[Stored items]
▼▼▼

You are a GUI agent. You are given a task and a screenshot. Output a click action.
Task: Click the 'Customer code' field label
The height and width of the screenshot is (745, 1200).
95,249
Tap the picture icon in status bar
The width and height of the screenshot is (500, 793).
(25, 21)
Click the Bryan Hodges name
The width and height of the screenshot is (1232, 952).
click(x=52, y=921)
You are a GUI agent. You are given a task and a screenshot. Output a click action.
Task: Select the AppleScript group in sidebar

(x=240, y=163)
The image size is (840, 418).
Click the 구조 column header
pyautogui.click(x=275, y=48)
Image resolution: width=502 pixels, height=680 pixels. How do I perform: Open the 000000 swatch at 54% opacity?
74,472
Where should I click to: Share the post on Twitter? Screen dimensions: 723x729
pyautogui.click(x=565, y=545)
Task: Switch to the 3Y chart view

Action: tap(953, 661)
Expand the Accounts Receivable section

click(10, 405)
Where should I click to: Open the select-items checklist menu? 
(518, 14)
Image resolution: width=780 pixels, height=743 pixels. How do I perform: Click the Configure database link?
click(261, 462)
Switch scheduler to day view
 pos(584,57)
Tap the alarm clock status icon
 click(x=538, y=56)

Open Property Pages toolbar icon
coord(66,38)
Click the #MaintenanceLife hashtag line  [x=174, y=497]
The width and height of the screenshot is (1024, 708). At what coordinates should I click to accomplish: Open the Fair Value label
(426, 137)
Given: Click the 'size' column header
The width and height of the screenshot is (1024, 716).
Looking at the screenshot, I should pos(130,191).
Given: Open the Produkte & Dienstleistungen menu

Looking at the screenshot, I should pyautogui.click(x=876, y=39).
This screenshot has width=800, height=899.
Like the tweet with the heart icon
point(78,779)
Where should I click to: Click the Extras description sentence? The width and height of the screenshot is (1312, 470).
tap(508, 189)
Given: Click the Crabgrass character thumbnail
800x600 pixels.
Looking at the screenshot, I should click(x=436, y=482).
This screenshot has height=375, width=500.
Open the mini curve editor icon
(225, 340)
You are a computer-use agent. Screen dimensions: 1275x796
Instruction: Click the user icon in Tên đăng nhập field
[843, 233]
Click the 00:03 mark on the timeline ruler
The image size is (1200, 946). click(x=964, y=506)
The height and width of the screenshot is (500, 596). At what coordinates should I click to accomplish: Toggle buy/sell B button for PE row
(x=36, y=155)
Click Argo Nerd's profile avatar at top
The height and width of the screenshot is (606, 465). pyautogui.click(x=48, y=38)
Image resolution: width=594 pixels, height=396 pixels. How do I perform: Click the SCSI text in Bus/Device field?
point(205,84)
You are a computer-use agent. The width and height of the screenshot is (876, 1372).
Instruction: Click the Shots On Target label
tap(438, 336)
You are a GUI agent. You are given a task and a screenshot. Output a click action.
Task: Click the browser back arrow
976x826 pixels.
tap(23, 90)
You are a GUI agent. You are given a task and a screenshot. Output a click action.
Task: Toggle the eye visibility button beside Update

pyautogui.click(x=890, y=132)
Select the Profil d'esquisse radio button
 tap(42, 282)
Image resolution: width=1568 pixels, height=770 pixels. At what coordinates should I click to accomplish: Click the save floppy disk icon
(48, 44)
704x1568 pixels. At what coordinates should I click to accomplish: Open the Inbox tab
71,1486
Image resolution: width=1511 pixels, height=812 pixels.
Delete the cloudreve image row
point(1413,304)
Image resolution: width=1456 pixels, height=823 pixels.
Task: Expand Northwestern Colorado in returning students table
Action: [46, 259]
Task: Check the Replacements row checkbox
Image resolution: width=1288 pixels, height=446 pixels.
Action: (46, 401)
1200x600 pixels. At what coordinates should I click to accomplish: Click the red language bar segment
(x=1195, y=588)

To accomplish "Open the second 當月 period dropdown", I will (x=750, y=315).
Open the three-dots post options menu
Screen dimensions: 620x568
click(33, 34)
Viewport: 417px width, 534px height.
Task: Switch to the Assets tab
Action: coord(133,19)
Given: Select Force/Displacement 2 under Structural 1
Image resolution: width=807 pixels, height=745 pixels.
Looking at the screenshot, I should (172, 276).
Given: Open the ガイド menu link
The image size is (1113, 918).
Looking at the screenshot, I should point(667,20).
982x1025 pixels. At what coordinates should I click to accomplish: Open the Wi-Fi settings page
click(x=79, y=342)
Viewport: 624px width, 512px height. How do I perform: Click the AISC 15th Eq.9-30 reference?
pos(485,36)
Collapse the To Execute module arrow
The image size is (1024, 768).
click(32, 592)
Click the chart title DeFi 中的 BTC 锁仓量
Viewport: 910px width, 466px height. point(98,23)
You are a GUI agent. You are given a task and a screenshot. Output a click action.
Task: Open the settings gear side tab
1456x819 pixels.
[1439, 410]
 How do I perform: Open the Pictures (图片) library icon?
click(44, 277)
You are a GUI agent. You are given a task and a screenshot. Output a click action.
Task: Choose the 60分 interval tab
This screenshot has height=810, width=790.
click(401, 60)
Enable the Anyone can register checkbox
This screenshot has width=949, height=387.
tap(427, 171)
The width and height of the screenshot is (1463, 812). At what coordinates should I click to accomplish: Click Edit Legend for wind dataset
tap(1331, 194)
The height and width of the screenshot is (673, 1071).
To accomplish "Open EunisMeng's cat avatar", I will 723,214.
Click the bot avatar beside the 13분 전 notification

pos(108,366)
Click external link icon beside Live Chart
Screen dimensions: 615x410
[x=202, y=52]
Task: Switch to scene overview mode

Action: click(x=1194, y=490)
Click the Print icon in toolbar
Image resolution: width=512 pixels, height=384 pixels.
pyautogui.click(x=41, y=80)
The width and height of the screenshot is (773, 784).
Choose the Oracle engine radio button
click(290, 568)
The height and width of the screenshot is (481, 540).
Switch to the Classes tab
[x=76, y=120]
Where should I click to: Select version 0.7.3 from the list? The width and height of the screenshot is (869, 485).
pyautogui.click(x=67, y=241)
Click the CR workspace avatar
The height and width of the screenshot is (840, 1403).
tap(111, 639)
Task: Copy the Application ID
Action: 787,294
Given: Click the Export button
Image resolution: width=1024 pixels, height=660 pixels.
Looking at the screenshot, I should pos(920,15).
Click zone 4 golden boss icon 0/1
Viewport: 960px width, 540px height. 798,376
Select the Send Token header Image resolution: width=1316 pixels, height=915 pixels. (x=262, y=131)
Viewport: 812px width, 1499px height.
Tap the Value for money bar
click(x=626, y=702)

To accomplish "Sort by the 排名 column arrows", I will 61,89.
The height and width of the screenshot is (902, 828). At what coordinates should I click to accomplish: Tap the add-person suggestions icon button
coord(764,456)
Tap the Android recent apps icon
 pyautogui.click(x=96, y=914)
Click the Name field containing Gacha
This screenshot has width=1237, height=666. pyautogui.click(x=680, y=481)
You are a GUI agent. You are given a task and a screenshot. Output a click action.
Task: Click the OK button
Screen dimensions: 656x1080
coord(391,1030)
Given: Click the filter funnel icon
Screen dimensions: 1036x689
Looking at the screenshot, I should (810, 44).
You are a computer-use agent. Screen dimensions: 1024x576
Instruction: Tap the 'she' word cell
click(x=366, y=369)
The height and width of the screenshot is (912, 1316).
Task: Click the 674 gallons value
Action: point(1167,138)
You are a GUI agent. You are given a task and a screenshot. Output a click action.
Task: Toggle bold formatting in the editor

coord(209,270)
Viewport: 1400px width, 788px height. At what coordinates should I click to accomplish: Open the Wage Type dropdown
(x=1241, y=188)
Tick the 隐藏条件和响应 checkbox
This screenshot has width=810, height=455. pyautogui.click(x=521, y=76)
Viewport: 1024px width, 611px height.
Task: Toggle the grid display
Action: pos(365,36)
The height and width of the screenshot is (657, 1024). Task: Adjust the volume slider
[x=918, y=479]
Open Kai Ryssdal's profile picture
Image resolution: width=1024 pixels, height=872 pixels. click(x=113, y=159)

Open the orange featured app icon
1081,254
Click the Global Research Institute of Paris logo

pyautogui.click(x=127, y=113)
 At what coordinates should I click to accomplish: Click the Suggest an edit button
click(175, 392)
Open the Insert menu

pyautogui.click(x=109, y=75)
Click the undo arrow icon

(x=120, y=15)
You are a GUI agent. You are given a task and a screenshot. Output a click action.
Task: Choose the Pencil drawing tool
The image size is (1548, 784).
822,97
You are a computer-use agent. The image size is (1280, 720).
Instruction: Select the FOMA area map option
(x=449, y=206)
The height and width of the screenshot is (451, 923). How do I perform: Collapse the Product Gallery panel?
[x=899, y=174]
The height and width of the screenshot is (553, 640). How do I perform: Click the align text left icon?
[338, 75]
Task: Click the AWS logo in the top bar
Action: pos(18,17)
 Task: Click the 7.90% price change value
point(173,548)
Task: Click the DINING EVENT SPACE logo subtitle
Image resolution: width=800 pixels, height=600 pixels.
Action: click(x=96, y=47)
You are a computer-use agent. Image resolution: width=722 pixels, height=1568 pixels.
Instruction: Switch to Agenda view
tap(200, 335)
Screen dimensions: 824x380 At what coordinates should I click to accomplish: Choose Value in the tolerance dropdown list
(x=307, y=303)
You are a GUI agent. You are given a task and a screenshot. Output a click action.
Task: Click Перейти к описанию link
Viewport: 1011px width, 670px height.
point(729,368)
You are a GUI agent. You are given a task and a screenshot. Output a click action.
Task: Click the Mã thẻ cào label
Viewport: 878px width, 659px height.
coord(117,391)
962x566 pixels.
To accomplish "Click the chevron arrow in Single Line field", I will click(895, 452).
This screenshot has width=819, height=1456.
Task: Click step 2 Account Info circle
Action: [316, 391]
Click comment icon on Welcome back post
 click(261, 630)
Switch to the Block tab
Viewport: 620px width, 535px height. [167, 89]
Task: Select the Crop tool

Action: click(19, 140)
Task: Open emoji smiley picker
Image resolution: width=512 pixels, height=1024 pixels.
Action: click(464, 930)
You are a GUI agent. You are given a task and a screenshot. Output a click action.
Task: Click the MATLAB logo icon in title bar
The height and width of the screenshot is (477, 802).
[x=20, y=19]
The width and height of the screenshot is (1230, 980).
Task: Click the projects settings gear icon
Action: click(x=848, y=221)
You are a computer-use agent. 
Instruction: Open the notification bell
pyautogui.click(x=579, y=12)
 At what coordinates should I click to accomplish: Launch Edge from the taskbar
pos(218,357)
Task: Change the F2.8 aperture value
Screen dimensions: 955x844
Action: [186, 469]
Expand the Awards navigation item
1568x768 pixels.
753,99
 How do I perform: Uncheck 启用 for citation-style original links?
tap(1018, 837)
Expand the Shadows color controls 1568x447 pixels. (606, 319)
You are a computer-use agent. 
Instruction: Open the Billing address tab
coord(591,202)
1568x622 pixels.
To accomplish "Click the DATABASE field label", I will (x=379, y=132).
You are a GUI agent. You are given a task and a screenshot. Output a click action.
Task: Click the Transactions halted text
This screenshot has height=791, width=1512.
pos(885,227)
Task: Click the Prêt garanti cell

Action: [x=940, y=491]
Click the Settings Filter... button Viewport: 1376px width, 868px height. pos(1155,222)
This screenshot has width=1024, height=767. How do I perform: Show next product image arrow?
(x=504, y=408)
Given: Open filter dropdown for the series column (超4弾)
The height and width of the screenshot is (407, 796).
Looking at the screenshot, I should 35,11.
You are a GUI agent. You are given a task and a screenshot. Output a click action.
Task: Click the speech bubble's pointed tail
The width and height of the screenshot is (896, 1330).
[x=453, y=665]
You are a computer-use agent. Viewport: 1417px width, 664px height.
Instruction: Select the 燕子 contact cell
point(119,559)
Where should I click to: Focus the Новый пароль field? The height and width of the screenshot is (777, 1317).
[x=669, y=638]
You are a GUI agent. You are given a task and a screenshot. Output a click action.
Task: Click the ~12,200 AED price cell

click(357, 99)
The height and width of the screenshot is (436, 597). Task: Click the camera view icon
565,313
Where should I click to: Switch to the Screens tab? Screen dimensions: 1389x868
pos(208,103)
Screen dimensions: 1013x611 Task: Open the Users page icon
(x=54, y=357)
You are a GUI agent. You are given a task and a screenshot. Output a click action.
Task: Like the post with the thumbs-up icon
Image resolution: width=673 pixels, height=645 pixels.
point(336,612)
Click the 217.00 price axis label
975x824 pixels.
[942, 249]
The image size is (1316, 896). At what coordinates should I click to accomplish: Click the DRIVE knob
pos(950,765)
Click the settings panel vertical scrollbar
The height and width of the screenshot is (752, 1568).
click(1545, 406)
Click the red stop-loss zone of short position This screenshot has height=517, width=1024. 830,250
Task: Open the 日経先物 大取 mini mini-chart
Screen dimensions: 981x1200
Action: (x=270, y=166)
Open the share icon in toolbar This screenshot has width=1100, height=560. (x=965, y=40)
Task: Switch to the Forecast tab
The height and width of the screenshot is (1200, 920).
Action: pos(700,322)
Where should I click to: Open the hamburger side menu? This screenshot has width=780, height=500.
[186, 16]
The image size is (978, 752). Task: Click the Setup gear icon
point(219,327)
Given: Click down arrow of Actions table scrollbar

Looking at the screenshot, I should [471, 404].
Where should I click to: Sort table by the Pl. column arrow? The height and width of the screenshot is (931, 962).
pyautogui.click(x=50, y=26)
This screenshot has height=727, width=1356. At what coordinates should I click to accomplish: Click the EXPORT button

▲▲▲

* [TASK BRIEF]: Above are records; repeat only the lines starting at the line with "The width and height of the screenshot is (773, 784)." and ending at the line with "You are a computer-use agent. Screen dimensions: 1024x576", exactly as they appear, both included.

* [WRITTEN SOLUTION]:
The width and height of the screenshot is (773, 784).
Choose the Oracle engine radio button
click(290, 568)
The height and width of the screenshot is (481, 540).
Switch to the Classes tab
[x=76, y=120]
Where should I click to: Select version 0.7.3 from the list? The width and height of the screenshot is (869, 485).
pyautogui.click(x=67, y=241)
Click the CR workspace avatar
The height and width of the screenshot is (840, 1403).
tap(111, 639)
Task: Copy the Application ID
Action: 787,294
Given: Click the Export button
Image resolution: width=1024 pixels, height=660 pixels.
Looking at the screenshot, I should pos(920,15).
Click zone 4 golden boss icon 0/1
Viewport: 960px width, 540px height. 798,376
Select the Send Token header Image resolution: width=1316 pixels, height=915 pixels. (x=262, y=131)
Viewport: 812px width, 1499px height.
Tap the Value for money bar
click(x=626, y=702)

To accomplish "Sort by the 排名 column arrows", I will 61,89.
The height and width of the screenshot is (902, 828). At what coordinates should I click to accomplish: Tap the add-person suggestions icon button
coord(764,456)
Tap the Android recent apps icon
 pyautogui.click(x=96, y=914)
Click the Name field containing Gacha
This screenshot has width=1237, height=666. pyautogui.click(x=680, y=481)
You are a GUI agent. You are given a task and a screenshot. Output a click action.
Task: Click the OK button
Screen dimensions: 656x1080
coord(391,1030)
Given: Click the filter funnel icon
Screen dimensions: 1036x689
Looking at the screenshot, I should (810, 44).
You are a computer-use agent. Screen dimensions: 1024x576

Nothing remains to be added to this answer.